TASK PROMPT
Your task is to find every line of the data that holds the string "cell" and copy it.

Records from a dataset
▶

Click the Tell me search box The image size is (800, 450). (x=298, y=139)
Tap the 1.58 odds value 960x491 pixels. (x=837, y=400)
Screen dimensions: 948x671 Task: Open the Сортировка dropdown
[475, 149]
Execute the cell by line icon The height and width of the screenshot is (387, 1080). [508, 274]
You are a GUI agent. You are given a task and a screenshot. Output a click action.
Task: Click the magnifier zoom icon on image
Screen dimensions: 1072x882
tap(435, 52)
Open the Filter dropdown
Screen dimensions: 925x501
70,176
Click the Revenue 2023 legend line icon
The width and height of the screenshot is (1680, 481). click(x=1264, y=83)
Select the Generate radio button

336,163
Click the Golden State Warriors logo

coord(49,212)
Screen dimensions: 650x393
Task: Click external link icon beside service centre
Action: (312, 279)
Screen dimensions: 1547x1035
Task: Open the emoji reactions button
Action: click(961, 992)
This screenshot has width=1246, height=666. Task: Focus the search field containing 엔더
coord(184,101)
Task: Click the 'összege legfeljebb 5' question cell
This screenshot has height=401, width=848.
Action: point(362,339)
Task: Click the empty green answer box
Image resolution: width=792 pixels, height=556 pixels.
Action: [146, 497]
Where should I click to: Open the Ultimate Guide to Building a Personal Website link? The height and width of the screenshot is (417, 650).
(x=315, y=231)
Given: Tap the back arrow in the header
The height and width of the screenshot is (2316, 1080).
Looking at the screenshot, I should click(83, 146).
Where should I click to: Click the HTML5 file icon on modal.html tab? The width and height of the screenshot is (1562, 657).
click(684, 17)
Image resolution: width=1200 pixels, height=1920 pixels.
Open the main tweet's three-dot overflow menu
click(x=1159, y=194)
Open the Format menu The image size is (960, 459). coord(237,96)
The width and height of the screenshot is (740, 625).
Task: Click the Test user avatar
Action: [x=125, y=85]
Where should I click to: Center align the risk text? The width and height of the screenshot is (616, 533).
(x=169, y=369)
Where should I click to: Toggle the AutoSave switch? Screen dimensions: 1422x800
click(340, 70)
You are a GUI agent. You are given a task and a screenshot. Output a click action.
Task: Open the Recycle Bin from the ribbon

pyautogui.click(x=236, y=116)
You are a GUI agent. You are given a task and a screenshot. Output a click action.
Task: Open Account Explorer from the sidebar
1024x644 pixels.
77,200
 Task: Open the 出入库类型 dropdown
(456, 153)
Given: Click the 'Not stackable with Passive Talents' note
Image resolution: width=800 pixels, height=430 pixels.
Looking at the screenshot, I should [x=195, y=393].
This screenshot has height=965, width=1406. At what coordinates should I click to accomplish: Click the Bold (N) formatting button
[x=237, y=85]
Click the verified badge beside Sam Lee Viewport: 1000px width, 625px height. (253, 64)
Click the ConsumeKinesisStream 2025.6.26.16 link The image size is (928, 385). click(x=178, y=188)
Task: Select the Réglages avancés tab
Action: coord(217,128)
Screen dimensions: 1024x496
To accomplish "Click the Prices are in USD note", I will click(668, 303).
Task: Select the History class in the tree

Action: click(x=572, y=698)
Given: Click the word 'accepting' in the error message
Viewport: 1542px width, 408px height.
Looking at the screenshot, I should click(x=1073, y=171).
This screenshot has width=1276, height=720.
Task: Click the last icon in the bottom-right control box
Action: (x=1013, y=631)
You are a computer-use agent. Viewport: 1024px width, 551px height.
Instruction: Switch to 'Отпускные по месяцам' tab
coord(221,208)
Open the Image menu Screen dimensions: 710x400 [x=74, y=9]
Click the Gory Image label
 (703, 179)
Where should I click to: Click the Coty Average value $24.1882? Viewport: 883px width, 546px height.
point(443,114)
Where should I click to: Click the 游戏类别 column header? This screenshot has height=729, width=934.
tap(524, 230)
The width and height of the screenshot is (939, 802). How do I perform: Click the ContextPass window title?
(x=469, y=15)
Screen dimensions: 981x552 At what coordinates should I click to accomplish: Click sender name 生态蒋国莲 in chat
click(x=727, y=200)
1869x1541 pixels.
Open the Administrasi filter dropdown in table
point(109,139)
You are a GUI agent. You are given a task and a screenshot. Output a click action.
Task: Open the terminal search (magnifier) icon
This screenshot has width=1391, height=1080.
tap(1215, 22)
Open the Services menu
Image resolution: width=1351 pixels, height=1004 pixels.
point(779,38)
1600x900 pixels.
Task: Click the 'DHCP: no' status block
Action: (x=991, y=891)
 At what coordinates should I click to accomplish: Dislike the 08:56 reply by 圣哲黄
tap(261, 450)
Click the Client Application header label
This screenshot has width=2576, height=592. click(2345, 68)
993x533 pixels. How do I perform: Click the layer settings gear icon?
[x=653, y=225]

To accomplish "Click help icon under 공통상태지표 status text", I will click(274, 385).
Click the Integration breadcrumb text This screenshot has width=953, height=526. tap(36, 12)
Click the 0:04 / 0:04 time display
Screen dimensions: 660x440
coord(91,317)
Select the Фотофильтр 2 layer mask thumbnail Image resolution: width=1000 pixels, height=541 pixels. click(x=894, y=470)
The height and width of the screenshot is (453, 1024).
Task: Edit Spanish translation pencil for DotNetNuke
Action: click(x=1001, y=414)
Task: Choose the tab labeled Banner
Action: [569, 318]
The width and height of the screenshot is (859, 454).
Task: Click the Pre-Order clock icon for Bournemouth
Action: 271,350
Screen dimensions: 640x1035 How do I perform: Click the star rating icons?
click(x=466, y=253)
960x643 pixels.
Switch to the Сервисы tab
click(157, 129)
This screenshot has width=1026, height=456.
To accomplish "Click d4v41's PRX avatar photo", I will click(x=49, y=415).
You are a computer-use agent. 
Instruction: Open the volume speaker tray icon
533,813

◀

SOLUTION TO THIS PROBLEM
Execute the cell by line icon The height and width of the screenshot is (387, 1080). [508, 274]
Task: Click the 'összege legfeljebb 5' question cell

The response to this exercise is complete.